§ What you are asked to do
Only lines containing "checkbox" belong in the answer, each copied from the entries below.
Start of Input
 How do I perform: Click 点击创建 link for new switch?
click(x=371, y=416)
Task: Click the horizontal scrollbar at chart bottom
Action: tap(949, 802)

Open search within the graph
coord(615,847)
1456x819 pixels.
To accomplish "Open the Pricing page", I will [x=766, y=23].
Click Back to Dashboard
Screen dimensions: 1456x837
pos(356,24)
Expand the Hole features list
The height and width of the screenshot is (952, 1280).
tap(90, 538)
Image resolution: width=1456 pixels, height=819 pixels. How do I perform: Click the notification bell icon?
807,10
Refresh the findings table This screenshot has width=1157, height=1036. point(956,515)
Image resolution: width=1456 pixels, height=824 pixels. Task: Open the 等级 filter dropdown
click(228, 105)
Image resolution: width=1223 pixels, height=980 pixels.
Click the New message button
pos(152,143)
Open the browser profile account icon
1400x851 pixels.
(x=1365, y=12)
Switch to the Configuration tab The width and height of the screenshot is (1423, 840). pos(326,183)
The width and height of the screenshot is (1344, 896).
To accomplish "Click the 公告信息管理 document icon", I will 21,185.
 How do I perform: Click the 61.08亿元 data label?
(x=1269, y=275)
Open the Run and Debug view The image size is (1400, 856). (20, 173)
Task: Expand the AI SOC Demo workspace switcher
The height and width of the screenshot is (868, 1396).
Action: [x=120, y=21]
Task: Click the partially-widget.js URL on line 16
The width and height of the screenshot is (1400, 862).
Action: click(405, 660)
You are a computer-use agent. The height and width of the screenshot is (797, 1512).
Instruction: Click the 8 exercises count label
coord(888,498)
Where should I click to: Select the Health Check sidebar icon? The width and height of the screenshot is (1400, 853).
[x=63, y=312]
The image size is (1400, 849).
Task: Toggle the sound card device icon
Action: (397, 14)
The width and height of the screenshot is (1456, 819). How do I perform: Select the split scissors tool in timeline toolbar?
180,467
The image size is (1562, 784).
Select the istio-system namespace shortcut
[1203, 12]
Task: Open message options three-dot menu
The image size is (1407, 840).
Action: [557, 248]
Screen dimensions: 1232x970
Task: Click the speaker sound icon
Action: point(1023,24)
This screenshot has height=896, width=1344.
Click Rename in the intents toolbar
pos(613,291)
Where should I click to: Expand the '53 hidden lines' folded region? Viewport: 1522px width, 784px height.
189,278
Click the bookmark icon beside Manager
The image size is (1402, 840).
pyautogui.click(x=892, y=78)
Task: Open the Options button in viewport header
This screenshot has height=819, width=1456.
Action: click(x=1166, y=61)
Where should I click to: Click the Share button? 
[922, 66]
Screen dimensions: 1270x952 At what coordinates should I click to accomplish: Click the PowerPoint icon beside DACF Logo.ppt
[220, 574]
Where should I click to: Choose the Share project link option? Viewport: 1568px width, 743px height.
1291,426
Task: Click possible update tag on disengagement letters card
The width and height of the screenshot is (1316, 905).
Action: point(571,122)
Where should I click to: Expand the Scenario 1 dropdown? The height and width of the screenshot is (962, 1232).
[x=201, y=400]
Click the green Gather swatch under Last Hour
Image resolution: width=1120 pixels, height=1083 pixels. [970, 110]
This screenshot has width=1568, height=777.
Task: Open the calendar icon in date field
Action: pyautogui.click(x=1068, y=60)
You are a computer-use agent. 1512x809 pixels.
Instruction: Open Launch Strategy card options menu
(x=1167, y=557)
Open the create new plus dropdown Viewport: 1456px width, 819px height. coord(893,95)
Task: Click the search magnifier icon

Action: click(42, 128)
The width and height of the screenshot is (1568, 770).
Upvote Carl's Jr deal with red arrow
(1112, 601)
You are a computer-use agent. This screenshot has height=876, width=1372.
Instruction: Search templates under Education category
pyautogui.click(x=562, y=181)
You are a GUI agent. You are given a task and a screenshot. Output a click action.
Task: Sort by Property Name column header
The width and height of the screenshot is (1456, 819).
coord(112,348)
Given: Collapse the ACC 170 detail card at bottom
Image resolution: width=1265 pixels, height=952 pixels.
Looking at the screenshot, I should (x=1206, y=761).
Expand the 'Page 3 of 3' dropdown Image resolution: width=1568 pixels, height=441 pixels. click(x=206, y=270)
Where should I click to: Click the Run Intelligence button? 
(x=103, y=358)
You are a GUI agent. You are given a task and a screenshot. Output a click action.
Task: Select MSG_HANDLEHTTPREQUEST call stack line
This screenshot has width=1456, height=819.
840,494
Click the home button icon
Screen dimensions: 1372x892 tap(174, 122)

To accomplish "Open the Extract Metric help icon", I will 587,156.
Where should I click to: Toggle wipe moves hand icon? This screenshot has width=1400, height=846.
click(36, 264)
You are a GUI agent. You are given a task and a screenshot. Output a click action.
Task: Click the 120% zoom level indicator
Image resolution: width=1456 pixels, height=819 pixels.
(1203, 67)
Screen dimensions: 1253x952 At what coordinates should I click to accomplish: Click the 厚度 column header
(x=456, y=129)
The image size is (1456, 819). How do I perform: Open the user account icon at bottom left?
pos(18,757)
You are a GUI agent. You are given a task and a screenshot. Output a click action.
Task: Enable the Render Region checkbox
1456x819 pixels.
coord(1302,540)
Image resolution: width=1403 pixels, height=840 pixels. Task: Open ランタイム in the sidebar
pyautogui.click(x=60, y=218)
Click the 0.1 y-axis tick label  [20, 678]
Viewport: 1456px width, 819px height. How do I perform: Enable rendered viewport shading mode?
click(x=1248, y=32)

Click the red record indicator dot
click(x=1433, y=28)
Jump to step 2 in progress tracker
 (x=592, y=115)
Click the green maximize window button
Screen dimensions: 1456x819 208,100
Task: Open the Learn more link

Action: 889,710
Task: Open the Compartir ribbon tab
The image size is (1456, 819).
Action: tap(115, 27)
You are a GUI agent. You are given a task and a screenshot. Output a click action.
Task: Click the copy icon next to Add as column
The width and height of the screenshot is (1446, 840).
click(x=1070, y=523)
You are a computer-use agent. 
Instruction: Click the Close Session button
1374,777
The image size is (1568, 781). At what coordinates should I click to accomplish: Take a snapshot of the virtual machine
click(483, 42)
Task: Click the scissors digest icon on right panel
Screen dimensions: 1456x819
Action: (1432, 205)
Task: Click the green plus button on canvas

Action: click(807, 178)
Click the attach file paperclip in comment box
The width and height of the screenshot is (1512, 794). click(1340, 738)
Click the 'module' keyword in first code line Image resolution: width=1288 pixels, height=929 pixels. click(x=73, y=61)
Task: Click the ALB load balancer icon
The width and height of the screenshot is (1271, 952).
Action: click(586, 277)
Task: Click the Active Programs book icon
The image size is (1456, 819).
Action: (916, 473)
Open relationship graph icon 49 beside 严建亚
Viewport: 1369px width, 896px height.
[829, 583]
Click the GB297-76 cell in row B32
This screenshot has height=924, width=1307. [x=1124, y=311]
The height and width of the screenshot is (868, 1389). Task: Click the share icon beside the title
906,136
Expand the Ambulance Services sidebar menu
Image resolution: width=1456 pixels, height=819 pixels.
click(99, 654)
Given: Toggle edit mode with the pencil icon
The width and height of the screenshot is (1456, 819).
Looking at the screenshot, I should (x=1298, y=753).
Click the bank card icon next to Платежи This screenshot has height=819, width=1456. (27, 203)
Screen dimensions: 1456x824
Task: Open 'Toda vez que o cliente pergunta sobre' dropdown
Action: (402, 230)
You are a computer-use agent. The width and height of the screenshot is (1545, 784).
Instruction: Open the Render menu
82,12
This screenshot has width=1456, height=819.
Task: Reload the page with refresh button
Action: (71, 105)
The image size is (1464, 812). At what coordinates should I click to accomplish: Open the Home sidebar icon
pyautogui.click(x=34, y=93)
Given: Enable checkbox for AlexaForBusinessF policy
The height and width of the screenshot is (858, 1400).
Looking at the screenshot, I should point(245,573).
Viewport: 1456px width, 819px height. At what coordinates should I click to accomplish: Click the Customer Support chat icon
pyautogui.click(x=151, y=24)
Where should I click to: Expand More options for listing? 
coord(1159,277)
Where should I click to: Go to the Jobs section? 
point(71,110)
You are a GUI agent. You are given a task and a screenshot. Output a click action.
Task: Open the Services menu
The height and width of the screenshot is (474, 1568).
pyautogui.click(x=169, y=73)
End of Input
§ Written response
Task: Enable the Render Region checkbox
Given: Enable checkbox for AlexaForBusinessF policy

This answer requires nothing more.